Monday, May 31, 2010

Cardiac Tamponade

DEFINITION:

Cardiac Tamponade is a syndrome due to compression of the heart by the spill
pericardium, with a continuum in terms of severity ranking that can reach
a picture of severe low cardiac output and death.

PATHOPHYSIOLOGY:

In the cardiac tamponade as a result of increased intrapericardial pressure is
an increase and equalization of the diastolic P, with collapse of the cardiac cavities and
restriction of the flow of filling. As compensatory mechanisms will give a
hyperstimulation adrenergic system and RAAS (renin-angiotensin-aldosterone). The
clinical manifestations will occur as a result of low cardiac output and increased
peripheral vascular resistance (PVR).

ETIOLOGY (factors that predispose or precipitate tamponade)

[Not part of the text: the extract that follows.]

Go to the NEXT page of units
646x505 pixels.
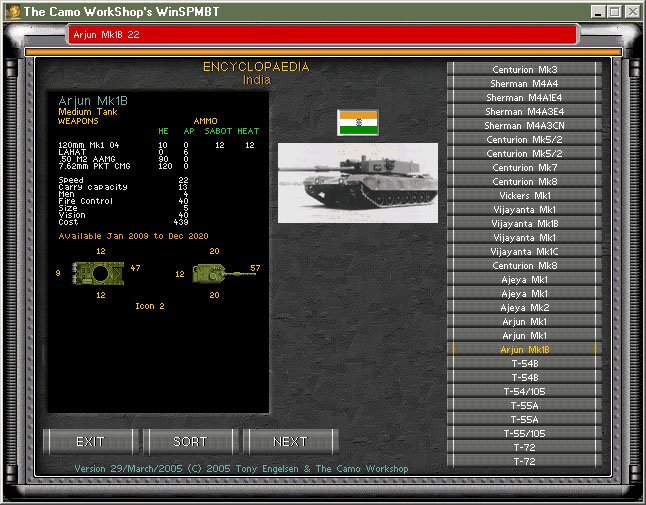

• idiopathic or infectious pericarditis
• Sepsis
• Neoplasia (metastases: breast, lung, lymphoma, melanoma)
• Connective Tissue Diseases
• blunt trauma
• recent heart surgery
• aortic dissection
• Myocardial infarction (sd. postpericardiotomĂ­a, heart failure)
• Anticoagulant, thrombolytic
• catheters right cavities
• Renal failure
• Cyclosporine
• Hypothyroidism

DIAGNOSTIC

• Chest pain pericardĂ­ticas features may be absent, especially in
chronic.
• The clinic is determined by the low cardiac output:
• Shortness of breath and progressive effort initially to be at rest, with X-ray
no evidence of heart failure.
• Weakness, anorexia
• drowsiness, unconsciousness, syncope
• Sometimes debut with the complications: renal insufficiency (oligoanuria)
liver failure, mesenteric ischemia ...


 PHYSICAL EXAMINATION



The classic triad: hypotension, paradoxical pulse pressure + + engorgement jugular

• hypotension (sometimes shock situation.) If there is an answer
may be excessive hyperadrenergic normo / hypertension.
• Pulse paradoxus (drop in inspiratory TA> 10 mm Hg): AP> 10 mm Hg since
Korotkoff sounds are heard jerky (audible exhalation) until you hear
continuous. It also appears in other situations (tension pneumothorax, IAM DV, TEP,
asthma exacerbation ...)
• engorgement jugular venous pressure signs of elevated right IC data
• Oliguria (renal failure by low GC)
• Coldness and acral cyanosis (by the compensatory increase in PVR)
• Tachycardia (increased compensatory chronotropic low GC)
• Fever, especially if it is of infectious etiology (DD with septic shock!)
• Cardiac Auscultation: noises off, presence of pericardial rub (which may be
sometimes absent).

ECG & Investigations:

• nonspecific abnormalities: especially the chronic, although there may be alterations
ST-T of any stage of pericarditis.
• Almost pathognomonic: QRS electrical alternans
• Low voltage QRS. Tachycardia
• Electromechanical dissociation in critical situations

 IMAGING TECHNIQUES:  is important to emphasize that the patient's diagnosis
capping is clinical (evidence of low CG that engages the body) as a result
of a pericardial effusion (which is causing hemodynamic compromise) that
diagnosed by imaging techniques.

• Rx-ray: Cardiomegaly (if> 250 ml) with figure-shaped bottle. "
• transthoracic (required):
• significant pericardial effusion
• Collapse of cavities (mainly right)
• exaggerated respiratory flow variation AV (ET: 40%, Emi: 25-30%) and hepatic veins
("Breast and" abolished or reversed in expiration).
• Inferior vena cava dilated with abolition of collapse
• Transesophageal Echocardiogram: useful on occasion (loculated effusions
in the immediate postoperative period, identifying metastases, blood clots ...)
• RM-CT chest: little used.

DIFFERENTIAL DIAGNOSIS:

• Other causes of the classic triad (hypotension, jugular venous distension and pulsus paradoxus)
PTE, tension pneumothorax, myocardial infarction VD ...
• With other causes of low cardiac output or conditions of shock: septic shock,
postoperative hemorrhagic shock in recent ...

EMERGENCY therapeutic approach
Tamponade is a critical situation that requires urgent and aggressive treatment, is a
income situation always.
• pericardial drainage (ideally in a CCU / ICU): Needle pericardiocentesis
(Apical, subxiphoid), sometimes surgical drainage.
• To make the drain: leave BP with volume and inotropes, correct acidosis
metabolic O2 and avoid PEEP in intubated patients.